> Text segment
If you can walk, you should. You’ll die less.
If you walk more than 4,000 steps per day you reduce your risk of dying from any cause by 20% to 30%. Every thousand steps above that lowers your risks even further.
Sitting still all day and not walking — Bad.
Walking to counteract silly sitting — Good.
If you aren’t able to walk due to injuries or physical condition, I feel for you. This next paragraph doesn’t apply.
If you are physically able to walk, listen up:
Do you check how many steps you’ve traveled in a day? If you pack a phone, it can tell you. Getting less than 4000 steps means you’re sedentary as fuck. You need to do something about that! Get up, walk around, move your body. You can do it! It won’t cost you anything.
Don’t worry, you can bring your precious, your phone.
Bring your phone, put it in your pocket, and ignore it. Don’t be the one slowly wandering namby-pamby with your face aimed at your slave-collar-screen like a zombie. This is walking time. Head up, eyes forward, arms swinging.

Collected data entries
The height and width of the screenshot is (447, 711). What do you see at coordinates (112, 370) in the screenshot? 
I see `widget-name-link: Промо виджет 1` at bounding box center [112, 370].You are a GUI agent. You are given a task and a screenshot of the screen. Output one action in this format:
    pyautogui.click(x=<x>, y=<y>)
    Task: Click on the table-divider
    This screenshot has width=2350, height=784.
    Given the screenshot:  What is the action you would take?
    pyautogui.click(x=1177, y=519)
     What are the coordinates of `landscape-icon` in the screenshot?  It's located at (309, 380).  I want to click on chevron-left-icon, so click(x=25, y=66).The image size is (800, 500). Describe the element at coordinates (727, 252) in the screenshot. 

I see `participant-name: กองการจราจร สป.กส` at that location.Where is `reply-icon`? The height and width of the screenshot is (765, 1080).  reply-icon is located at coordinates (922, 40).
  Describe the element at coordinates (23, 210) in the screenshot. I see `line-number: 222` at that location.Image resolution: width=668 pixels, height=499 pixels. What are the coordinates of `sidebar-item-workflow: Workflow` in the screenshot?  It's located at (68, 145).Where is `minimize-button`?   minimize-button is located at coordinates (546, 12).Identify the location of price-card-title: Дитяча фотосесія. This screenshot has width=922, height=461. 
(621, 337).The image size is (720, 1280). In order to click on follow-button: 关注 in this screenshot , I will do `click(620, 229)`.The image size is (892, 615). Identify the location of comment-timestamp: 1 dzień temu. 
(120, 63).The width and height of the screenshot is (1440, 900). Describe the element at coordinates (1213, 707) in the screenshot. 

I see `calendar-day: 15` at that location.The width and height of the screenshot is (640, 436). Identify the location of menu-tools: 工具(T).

> Exercises
**1.** Can you answer these from the text on walking?
(a) Above how many steps per day does the risk of dying from any cause go down?
(b) By what percentage does that risk go down?
(c) What should you do with your phone while walking?
**2.** Could you transcribe the text on walking from "If you can walk, you" up to and including "walking — Bad."?
The data stands apart from the text on walking.

> Set of answers
**1.**
(a) 4,000 steps
(b) 20% to 30%
(c) Put it in your pocket and ignore it.

**2.**
If you can walk, you should. You’ll die less.
If you walk more than 4,000 steps per day you reduce your risk of dying from any cause by 20% to 30%. Every thousand steps above that lowers your risks even further.
Sitting still all day and not walking — Bad.